The philosophical differences really aren’t that philosophical. Yes, it is true that Wen enraged some progressive staff members for refusing to use “trans-inclusive” language, but this was not so much based on principle so much as because it would not play well in middle America. Nor was Wen philosophically opposed to abortion. To the contrary, Wen continually reiterated her support for abortion, even as she repeatedly downplayed it in the midst of increasingly heated political battles.
In a sad op-ed grieving her own miscarriage, Wen erroneously connected her natural “pregnancy loss” to abortion, suggesting that new state laws in Alabama, Missouri, and Georgia would investigate women who had miscarriages to determine whether they had, in fact, had an abortion. It was a non sequitur in terms of logic, but it had just the right amount of rhetorical slippage to make abortion sound more “acceptable” to middle America.

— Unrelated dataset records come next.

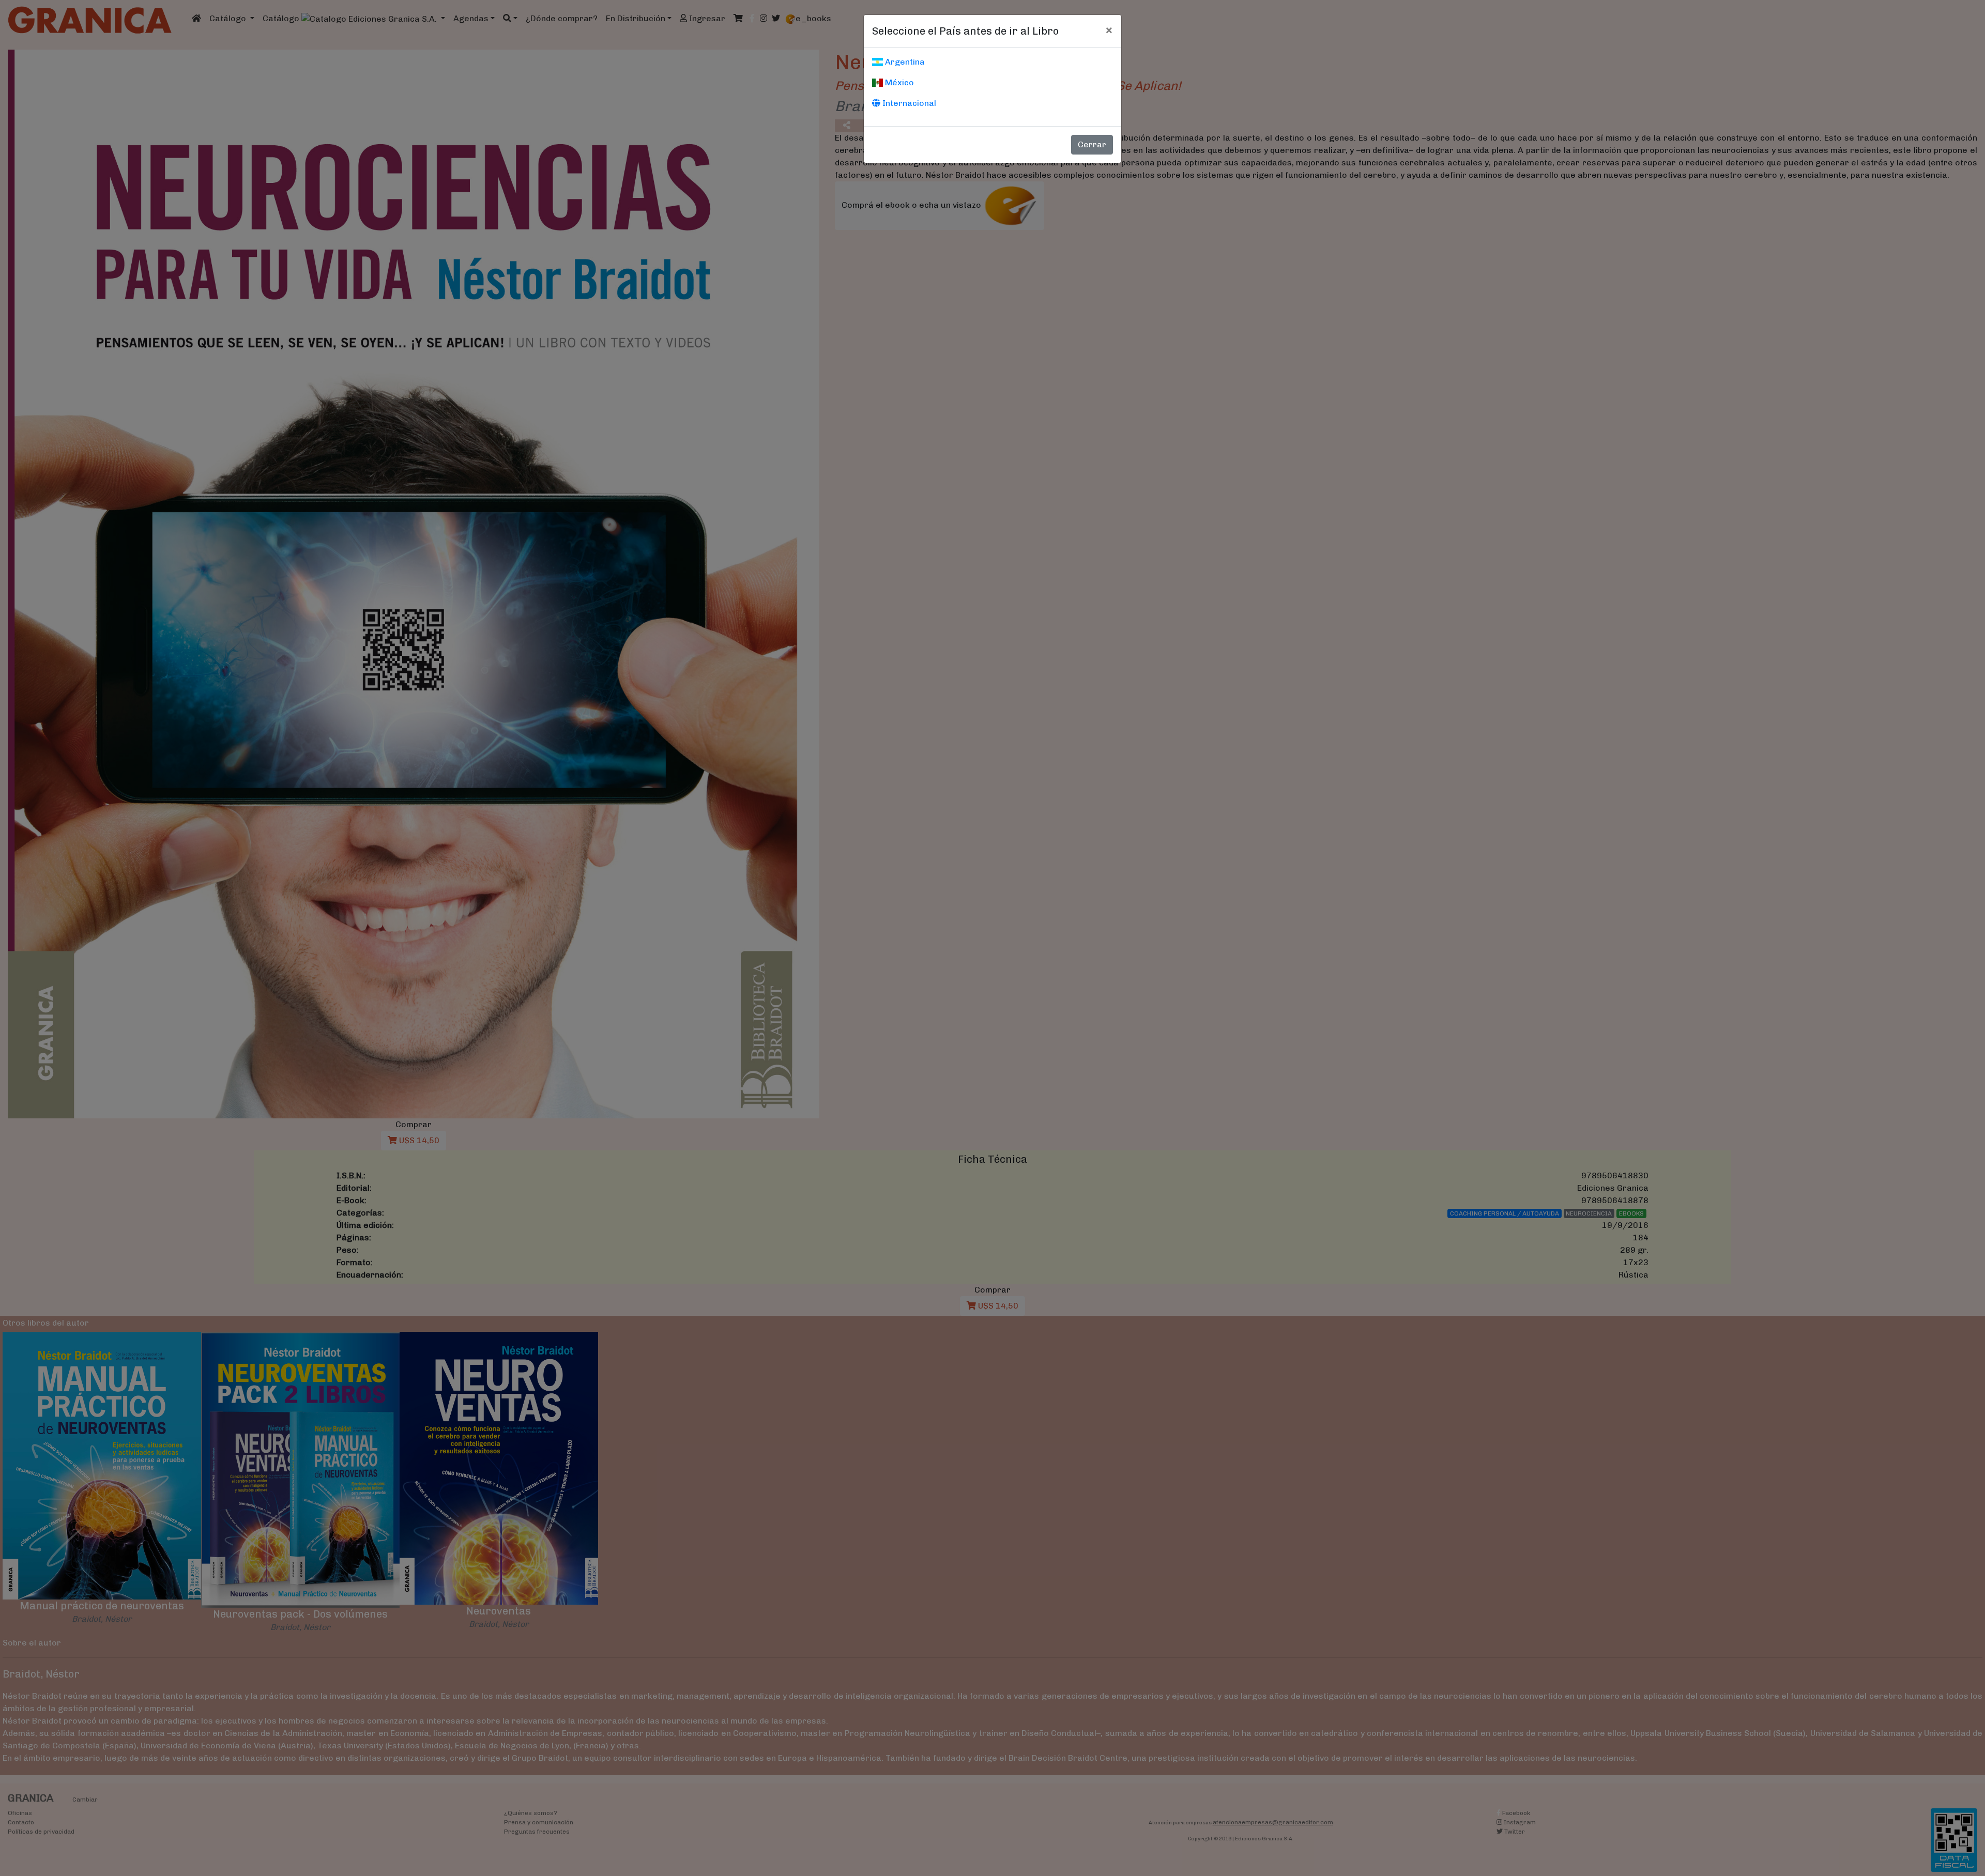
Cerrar (1092, 144)
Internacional (908, 103)
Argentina (904, 62)
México (898, 82)
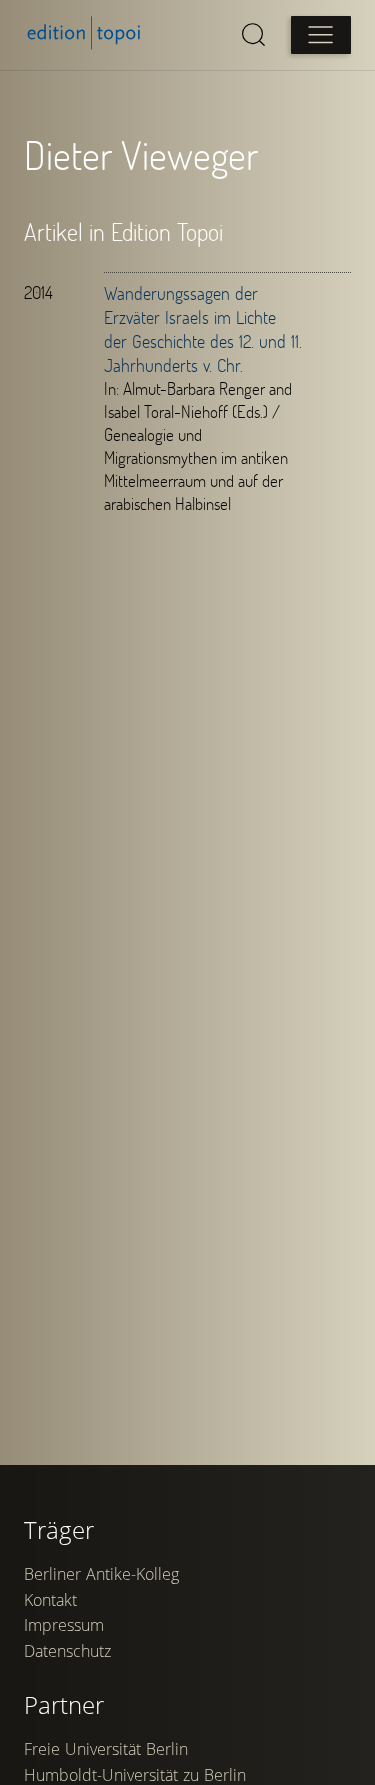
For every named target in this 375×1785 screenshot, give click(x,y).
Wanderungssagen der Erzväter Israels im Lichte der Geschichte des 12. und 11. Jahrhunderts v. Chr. (203, 329)
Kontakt (50, 1600)
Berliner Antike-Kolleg (101, 1574)
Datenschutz (67, 1651)
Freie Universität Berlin (106, 1749)
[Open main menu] (321, 35)
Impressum (64, 1625)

Wen very carefully and systematically avoided making arguments in favor of abortion. But her defenses of abortion were always indirect. Even in her Washington Post op-ed defending abortion against new state restrictions earlier this month, Wen wrote “if we truly care about the health of women, children and families, we must commit to policies that provide pregnant women with the care, humanity and dignity that all people deserve.” Such statements, which in a different context could have been written by those legislators passing heartbeat bills, proved to her board that she was not the one “to double down on abortion.” Their differences were not philosophical at all. They were differences of political strategy.
Planned Parenthood had hired a physician eight months ago to promote the conceit that they are committed to healthcare. That seemed like a reasonable political and public relations strategy at the time. But with blue states running campaigns for infanticide, and red states passing heartbeat bills, Planned Parenthood could no longer afford the fancy picture of themselves as healthcare providers. They fired Dr Wen precisely because they know very well that they are not really in the healthcare business. They are in the abortion business. It took the board the length of a pregnancy to realize that they didn’t need a doctor, and they didn’t need someone who could soften their messaging for middle America — they needed someone who could fight for that sacrament of their whole enterprise: abortion itself.
This isn’t the first time Planned Parenthood has tried, and failed, to moderate their image. In 1992 they hired a nurse, Pamela Maraldo, to put the emphasis on “healthcare” rather than abortion. But it turns out whenever they do this, abortion rates stagnate, as they did under Maraldo. By 1995, Maraldo was out and Gloria Feldt, a Planned Parenthood career veteran who more than doubled the abortion rate during her tenure, was in.
Planned Parenthood’s philosophical commitment to abortion requires a more vigorous political activism than most healthcare providers, such as Maraldo or Wen, can offer. The violence of abortion cannot rest for long with the softened image Wen sought to project. It requires an abortionist-in-chief. That’s what Cecile Richards was, and that’s likely what they’ll look for again, even as they face new political headwinds that favor life.
What does Wen’s departure mean? What does it mean for those middle Americans she didn’t want to “isolate”? What does it mean philosophically and politically? It means that Planned Parenthood knows something Wen didn’t — that the masks have all come off now. There can be no more subtlety about “reproductive health care.” Middle America is perfectly aware that Planned Parenthood is in the abortion business, and increasingly voters are coming to see that abortion stops a beating human heart. This is why the two political options have become crystal clear: infanticide bills or heartbeat bills. Dr Wen wanted to steer a middle path. But philosophically, there is no middle way between life and death. Americans must choose.